Instructions to follow:
Please give the rows again from the line with "Open Chromium from the dock" up to and including the last row, replacing "Chromium" with "Firefox" and leaving all else unchanged.

===============

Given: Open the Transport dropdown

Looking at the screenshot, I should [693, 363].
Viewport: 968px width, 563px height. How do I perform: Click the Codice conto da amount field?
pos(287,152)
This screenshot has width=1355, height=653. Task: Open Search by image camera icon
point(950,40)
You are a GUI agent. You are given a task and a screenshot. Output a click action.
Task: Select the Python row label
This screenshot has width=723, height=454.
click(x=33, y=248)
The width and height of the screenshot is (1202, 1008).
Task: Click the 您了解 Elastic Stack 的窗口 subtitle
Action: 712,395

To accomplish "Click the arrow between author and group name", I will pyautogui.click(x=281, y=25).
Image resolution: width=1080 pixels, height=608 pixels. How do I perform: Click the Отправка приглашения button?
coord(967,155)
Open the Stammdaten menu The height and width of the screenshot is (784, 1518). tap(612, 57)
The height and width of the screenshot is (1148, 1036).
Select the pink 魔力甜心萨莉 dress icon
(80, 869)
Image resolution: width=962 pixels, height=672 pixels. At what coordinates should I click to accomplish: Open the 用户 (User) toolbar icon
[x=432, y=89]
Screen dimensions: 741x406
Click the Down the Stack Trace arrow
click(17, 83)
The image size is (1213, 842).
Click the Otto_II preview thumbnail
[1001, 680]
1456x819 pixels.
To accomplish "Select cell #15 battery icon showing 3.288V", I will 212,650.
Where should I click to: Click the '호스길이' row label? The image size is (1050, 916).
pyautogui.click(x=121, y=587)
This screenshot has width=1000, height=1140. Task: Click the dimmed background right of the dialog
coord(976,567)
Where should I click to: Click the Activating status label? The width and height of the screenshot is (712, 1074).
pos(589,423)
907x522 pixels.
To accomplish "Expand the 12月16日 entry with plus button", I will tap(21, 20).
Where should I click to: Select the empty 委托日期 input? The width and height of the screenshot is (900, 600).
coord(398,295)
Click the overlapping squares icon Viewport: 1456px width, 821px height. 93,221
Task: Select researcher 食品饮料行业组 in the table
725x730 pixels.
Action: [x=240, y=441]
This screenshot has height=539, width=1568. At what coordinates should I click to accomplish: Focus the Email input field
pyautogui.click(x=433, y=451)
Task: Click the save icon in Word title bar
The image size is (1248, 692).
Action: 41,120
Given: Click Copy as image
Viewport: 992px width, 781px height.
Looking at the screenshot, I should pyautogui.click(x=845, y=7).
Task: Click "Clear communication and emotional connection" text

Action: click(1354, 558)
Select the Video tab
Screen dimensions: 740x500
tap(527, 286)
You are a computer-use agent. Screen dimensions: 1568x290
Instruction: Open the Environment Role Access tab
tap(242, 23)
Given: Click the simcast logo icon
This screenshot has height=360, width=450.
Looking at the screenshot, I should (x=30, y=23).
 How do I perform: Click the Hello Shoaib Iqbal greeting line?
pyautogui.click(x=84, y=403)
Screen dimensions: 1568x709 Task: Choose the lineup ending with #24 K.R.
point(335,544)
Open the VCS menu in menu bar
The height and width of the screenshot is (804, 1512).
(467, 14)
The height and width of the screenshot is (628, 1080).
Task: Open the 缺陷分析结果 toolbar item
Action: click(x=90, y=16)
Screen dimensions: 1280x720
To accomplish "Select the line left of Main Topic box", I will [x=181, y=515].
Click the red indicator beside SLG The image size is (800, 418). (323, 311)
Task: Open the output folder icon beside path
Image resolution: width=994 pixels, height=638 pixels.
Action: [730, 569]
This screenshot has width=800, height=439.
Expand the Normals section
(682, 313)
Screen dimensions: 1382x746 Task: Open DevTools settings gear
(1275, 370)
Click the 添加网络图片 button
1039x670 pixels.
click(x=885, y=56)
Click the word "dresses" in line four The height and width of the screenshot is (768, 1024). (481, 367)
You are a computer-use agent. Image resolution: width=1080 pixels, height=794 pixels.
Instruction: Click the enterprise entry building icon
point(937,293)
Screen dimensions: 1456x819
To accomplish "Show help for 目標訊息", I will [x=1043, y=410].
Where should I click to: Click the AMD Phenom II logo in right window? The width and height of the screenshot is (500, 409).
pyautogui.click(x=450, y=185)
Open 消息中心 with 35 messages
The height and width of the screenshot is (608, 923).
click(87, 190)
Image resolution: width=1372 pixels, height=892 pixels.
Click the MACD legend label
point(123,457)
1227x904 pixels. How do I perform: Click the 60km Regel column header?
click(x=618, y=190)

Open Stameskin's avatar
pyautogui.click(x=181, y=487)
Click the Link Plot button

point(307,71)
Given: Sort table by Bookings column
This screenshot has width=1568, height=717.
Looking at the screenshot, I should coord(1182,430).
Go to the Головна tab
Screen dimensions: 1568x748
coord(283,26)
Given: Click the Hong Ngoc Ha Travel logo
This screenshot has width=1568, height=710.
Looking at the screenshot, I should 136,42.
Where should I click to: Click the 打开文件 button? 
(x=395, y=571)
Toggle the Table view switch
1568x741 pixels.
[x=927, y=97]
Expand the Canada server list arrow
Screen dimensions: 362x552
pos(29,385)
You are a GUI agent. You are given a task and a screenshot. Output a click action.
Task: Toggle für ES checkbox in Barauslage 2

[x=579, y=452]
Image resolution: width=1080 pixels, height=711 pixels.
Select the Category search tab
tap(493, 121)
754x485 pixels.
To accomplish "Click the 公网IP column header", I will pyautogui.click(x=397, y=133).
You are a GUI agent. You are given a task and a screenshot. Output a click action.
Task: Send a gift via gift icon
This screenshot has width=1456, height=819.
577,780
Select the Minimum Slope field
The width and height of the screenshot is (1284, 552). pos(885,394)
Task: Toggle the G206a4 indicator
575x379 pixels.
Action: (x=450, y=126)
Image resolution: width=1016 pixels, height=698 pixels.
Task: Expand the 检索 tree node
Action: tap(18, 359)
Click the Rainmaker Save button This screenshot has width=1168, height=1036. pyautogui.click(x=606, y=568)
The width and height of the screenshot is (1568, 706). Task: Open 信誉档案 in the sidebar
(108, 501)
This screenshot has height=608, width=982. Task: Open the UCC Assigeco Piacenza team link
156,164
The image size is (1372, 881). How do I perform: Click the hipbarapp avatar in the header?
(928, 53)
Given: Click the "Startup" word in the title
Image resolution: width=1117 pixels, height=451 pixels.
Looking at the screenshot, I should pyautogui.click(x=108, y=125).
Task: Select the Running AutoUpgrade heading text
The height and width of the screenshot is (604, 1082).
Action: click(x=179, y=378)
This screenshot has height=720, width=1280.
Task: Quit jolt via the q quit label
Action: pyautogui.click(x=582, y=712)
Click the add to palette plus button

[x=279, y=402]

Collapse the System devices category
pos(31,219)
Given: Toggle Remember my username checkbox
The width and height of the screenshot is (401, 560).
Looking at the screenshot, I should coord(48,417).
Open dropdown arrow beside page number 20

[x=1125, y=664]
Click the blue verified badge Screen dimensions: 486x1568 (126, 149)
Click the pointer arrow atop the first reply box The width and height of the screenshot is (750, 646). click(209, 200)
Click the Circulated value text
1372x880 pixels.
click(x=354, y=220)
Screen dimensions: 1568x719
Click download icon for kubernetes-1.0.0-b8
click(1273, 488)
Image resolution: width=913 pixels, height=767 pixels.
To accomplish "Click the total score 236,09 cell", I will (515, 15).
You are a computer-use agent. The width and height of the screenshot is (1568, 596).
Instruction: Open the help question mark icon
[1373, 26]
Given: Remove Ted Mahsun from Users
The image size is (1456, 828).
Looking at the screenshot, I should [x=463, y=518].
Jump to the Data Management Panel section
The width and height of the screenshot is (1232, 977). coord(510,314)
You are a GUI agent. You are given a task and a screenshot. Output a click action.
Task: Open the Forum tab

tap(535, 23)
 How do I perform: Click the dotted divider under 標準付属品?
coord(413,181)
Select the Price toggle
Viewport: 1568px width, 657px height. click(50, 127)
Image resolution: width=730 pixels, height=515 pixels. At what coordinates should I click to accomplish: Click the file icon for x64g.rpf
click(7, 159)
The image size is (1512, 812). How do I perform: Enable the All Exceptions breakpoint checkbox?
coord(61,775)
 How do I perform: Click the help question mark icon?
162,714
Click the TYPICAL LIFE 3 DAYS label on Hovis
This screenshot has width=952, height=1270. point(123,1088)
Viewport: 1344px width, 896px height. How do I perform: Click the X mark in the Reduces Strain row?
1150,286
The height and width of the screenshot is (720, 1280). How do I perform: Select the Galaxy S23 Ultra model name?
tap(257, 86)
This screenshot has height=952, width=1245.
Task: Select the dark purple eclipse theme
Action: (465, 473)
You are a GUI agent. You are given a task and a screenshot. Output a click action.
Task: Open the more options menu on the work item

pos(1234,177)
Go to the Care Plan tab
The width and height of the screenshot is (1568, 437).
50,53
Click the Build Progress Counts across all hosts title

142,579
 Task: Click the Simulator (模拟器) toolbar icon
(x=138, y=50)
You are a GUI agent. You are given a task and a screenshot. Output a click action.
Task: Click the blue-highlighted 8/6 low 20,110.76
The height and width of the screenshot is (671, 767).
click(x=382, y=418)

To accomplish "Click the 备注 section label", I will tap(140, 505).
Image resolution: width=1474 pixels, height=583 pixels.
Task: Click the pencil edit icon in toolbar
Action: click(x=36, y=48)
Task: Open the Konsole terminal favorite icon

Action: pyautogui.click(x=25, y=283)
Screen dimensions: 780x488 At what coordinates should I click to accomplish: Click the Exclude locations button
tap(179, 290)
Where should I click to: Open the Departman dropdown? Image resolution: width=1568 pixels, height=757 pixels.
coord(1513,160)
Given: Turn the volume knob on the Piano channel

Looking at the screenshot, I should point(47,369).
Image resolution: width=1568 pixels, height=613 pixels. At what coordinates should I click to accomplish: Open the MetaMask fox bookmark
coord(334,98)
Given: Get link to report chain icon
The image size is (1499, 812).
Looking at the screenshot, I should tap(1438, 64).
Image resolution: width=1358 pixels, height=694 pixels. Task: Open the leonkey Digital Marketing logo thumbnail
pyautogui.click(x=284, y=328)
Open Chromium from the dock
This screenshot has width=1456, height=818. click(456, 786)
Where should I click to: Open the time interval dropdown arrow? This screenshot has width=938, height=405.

===============

Written solution:
Open Firefox from the dock
This screenshot has width=1456, height=818. click(456, 786)
Where should I click to: Open the time interval dropdown arrow? This screenshot has width=938, height=405.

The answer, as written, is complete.